In simpler terms: agents can’t just be trusted to do the right thing because they passed an identity check. They need constant oversight. Telemetry must track their behavior in real time, policies must limit what systems they can touch and kill switches must stand ready to halt them the moment they deviate. Unless you design those controls into the architecture, you effectively hand the agent unchecked authority and that’s how small errors or poisoned prompts turn into systemic failures.

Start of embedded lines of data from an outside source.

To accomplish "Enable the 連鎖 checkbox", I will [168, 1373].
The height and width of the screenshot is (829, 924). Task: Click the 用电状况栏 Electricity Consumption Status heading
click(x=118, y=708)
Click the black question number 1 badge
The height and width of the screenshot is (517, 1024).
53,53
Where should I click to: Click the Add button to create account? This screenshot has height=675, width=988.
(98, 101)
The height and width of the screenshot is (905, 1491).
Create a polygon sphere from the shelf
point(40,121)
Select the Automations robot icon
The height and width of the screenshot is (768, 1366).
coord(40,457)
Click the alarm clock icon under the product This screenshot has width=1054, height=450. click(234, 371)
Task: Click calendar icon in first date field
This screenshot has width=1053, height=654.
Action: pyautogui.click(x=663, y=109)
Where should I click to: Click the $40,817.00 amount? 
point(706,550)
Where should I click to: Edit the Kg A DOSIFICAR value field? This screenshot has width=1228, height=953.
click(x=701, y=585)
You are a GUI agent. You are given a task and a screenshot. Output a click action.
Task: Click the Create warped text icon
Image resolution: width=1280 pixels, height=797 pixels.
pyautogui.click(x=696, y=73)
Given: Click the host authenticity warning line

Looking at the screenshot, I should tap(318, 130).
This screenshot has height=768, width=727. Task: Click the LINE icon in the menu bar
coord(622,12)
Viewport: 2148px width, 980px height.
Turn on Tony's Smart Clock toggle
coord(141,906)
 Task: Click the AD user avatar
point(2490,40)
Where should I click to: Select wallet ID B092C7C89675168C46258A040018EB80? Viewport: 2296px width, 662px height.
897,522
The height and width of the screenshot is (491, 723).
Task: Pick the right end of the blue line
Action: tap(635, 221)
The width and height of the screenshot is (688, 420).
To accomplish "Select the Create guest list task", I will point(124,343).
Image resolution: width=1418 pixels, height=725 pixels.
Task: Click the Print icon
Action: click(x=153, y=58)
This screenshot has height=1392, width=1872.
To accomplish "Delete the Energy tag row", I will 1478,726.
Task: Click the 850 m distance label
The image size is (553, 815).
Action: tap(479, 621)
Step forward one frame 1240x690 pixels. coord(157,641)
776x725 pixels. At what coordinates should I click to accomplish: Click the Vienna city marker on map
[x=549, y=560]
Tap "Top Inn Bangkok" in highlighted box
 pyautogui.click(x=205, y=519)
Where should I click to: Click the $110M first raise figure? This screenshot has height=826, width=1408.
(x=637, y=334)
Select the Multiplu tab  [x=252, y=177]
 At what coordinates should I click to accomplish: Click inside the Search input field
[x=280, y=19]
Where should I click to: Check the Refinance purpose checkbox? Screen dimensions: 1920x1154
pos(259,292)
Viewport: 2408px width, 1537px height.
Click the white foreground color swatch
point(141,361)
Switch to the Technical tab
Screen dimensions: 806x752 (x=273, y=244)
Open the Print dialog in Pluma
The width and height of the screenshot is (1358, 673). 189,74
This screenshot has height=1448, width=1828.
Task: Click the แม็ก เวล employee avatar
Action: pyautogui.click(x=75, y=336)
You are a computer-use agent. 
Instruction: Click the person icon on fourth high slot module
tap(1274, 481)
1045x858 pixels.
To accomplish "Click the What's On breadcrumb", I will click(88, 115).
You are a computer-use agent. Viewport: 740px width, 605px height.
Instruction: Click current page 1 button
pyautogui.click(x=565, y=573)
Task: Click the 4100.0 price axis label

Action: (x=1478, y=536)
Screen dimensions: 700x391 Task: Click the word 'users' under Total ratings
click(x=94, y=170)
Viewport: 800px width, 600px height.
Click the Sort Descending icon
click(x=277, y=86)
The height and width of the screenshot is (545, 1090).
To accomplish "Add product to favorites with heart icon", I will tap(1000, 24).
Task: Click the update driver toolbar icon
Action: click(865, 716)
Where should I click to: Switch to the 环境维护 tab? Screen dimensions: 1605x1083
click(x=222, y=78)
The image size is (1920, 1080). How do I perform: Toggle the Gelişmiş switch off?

The Triad You Can’t Skip: Identity, Control Plane, Data Plane
If I were to reduce this to a mantra—an operational imperative for any AI program—it’s this triad:
Agent Identity Must Be Crisp
As Bird argues, identity is the foundation. Each agent must have its own principal with a full credential lifecycle, revocation path, and auditability.Enforce Separation Between Control and Data Planes
Taking from Finney, don’t let data masquerade as commands. Policy enforcement must be immune to prompt corruption.Governance, Monitoring, Kill Switches
As Woodruff commands, bake in constraints, anomaly detection, and shutdown capability from day one.
If any one leg of the stool is weak, the others topple with it.
Tactical Prescriptions
Give every agent its own identity: short-lived certs, tokens, or keys. No shared or inherited logins.
Start with zero privilege and add only what’s necessary.
Restrict endpoints with runtime allow-lists and certificate validation.
Treat all inputs as hostile, sanitize them, and validate outputs.
Use segmentation and micro-segmentation to wall off agent functions.
Monitor behavior continuously, alert on anomalies, and keep logs auditable.
Build in kill switches and circuit breakers you can actually use.
Run red-team exercises against prompts and domains before going live.
Deploy incrementally; don’t let agents loose in crown-jewel systems on day one.
The Final Word
ForcedLeak isn’t an isolated mistake. It’s a preview of what happens when identity is half-baked, when control planes are porous, and when AI agents are trusted without limits.
AI agents are coming fast. They’ll change how we work, how we build, how we defend. But if identity, control planes, and data planes aren’t re-engineered with Zero Trust discipline, then incidents like ForcedLeak won’t be the exception. They’ll be the norm.